Q5. There is a de minimis limit. Does this apply to the 'deemed benefit' or the POAT liability?

A. This applies to the 'deemed benefit', not the POAT liability. So if your client’s benefit is more than £5,000 in a tax year, then the POAT liability will arise.

Q6. My client has two policies, both with deemed benefits below the £5,000 de minimis limit: one is £3,000 and one £4,000. Does POAT apply?

A. Yes, POAT will apply. The de minimis limit is not per asset but the aggregate of all assets affected. All the benefits are added together and then tax is payable at the settlor's marginal income tax rate.

Q7. Can the settlor elect for the GWR benefit legislation to apply?

A. Yes, it is possible for the settlor to elect for the GWR rules to apply. This will ensure the POAT legislation will not apply.
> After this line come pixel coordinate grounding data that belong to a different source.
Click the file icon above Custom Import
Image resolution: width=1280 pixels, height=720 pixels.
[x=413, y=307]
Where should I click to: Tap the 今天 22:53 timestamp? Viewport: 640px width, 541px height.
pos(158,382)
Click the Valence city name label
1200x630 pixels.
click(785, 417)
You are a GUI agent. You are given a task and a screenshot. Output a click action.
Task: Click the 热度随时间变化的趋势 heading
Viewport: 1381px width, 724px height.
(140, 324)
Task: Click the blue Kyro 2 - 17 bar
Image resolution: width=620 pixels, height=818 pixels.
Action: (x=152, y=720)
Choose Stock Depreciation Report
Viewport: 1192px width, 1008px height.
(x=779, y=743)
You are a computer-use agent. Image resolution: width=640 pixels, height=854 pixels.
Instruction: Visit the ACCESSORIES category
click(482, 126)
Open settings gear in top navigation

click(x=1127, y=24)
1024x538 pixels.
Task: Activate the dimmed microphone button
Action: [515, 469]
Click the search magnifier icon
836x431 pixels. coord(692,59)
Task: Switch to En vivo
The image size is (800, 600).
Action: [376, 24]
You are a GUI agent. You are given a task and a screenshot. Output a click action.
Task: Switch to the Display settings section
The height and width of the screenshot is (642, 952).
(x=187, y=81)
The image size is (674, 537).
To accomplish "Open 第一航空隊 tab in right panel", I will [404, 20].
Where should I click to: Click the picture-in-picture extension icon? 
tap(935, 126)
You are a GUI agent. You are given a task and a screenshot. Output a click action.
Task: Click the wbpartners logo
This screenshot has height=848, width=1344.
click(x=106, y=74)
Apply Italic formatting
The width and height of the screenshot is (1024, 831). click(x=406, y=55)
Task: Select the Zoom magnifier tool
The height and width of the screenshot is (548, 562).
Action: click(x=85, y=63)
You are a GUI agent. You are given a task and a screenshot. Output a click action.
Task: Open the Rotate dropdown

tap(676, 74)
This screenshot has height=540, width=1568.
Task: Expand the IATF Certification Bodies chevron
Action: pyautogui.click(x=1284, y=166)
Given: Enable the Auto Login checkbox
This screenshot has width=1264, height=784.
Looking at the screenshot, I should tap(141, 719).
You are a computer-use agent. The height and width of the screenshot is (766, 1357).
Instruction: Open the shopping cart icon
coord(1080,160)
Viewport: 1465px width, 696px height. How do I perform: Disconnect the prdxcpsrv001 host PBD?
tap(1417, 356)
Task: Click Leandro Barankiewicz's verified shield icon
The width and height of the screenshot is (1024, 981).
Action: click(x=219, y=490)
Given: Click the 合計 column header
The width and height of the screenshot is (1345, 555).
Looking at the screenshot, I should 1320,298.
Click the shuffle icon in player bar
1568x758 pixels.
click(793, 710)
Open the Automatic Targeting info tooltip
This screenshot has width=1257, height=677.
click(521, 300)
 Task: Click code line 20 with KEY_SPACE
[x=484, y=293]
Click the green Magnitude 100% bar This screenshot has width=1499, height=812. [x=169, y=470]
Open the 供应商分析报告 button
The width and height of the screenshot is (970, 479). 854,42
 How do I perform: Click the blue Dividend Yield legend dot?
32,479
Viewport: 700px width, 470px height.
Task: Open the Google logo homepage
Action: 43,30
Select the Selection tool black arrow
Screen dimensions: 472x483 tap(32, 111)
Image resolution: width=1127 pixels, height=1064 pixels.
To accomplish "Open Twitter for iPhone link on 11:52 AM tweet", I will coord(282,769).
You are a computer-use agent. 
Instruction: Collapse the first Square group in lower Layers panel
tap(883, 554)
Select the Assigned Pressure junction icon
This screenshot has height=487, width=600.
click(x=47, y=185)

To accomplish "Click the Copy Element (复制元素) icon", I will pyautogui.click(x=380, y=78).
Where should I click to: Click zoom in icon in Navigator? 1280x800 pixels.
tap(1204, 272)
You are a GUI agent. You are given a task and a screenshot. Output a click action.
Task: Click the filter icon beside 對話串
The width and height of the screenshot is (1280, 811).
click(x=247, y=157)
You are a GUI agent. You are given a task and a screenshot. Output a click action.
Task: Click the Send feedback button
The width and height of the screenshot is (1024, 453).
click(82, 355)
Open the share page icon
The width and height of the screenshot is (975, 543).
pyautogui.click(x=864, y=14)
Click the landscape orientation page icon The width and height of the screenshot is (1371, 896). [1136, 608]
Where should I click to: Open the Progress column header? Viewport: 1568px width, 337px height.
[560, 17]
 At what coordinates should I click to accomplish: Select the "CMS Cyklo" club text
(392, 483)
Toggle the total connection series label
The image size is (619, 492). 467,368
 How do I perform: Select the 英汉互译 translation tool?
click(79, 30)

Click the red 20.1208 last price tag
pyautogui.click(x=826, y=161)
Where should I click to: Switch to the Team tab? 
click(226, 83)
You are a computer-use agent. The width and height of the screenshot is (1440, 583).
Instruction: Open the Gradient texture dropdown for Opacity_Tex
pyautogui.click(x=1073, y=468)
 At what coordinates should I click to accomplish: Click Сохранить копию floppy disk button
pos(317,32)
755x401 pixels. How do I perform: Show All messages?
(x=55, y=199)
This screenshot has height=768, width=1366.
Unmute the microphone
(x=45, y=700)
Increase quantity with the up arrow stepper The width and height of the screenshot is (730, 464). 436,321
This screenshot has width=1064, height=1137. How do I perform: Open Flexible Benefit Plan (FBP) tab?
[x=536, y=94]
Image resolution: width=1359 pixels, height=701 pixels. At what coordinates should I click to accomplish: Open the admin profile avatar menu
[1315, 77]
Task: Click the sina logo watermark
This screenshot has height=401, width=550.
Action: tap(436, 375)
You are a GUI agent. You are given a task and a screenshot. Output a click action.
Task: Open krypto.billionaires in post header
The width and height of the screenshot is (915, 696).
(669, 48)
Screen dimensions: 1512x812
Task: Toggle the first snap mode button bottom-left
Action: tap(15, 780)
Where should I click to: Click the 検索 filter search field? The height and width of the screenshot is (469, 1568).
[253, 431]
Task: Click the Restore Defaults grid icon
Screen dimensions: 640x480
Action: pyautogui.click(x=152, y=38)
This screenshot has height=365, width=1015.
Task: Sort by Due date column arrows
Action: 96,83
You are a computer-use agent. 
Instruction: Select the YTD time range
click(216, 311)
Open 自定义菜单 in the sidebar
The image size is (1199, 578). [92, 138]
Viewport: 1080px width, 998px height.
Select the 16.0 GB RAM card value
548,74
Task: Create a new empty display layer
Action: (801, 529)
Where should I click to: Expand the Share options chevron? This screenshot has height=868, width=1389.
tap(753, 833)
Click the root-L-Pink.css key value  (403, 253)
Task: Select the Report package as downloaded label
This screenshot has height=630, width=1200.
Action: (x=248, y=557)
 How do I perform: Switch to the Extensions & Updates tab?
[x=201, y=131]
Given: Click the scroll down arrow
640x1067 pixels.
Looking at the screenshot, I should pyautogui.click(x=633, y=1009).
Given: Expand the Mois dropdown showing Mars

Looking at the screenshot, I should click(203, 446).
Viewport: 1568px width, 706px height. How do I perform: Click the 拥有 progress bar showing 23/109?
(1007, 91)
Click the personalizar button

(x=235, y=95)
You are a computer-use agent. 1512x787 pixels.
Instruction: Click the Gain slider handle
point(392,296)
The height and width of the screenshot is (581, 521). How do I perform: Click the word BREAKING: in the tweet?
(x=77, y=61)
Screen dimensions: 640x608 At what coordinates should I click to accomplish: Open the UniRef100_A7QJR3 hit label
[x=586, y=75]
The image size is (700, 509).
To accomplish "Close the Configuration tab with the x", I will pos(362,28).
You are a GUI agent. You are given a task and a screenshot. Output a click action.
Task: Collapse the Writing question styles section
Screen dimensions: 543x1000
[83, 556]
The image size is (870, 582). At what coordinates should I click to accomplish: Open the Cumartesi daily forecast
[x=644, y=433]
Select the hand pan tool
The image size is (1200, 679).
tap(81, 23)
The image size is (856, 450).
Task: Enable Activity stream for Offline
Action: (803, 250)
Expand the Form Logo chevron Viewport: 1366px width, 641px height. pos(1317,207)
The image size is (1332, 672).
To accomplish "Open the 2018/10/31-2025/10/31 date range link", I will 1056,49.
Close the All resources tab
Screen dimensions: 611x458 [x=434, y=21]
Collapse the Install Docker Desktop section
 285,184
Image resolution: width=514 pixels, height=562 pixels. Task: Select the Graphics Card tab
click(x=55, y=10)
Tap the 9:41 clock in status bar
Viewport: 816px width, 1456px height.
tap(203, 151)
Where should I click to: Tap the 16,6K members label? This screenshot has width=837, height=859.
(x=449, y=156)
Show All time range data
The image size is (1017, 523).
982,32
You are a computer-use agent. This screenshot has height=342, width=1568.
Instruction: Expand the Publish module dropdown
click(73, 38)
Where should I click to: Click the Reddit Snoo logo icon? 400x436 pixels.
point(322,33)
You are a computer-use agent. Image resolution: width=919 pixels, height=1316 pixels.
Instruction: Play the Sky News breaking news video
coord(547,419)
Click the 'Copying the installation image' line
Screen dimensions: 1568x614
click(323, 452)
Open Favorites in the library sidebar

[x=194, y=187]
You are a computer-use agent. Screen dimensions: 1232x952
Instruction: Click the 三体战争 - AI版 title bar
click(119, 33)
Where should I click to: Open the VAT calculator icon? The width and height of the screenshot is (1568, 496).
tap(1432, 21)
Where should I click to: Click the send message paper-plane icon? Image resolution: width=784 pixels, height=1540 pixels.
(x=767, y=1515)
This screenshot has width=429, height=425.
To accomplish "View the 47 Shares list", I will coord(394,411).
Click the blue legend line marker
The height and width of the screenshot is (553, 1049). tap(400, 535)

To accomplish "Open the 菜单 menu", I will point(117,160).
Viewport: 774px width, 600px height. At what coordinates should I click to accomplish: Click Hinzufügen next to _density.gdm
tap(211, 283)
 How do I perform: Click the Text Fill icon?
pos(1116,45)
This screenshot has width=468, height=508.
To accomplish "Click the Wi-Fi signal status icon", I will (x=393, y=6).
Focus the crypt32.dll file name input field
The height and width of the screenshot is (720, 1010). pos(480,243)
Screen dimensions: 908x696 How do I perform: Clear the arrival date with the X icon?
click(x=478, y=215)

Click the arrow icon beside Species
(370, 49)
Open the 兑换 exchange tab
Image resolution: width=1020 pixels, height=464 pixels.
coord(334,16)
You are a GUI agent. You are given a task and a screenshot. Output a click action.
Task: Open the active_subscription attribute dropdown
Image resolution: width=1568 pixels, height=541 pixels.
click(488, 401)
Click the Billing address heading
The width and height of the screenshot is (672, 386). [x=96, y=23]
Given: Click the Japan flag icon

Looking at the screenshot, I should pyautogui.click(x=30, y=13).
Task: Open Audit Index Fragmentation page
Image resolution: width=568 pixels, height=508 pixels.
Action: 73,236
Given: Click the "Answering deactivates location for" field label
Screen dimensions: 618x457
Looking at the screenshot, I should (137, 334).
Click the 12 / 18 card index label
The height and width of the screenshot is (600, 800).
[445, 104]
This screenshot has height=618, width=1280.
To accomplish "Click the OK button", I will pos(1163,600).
However, before making any such election we strongly recommend you review how the different taxes will affect your client.

For further information, please read 'Pre-owned assets tax – updated 1 March 2009'.

We have produced this article based on our understanding of how the pre-owned asset tax charge will apply.

This article is based on Skandia's interpretation of the law and HM Revenue & Customs practice as at March 2010. While this interpretation is believed to be correct, Skandia can give no guarantee in this respect or that tax reliefs and the tax treatment will remain the same in the future. The value of any tax reliefs will depend on individual financial circumstances.

This is a generic example and financial advisers should carry out a detailed analysis of their individual clients' needs before making any recommendation. The content of this article does not constitute investment or taxation advice and should not be construed as such.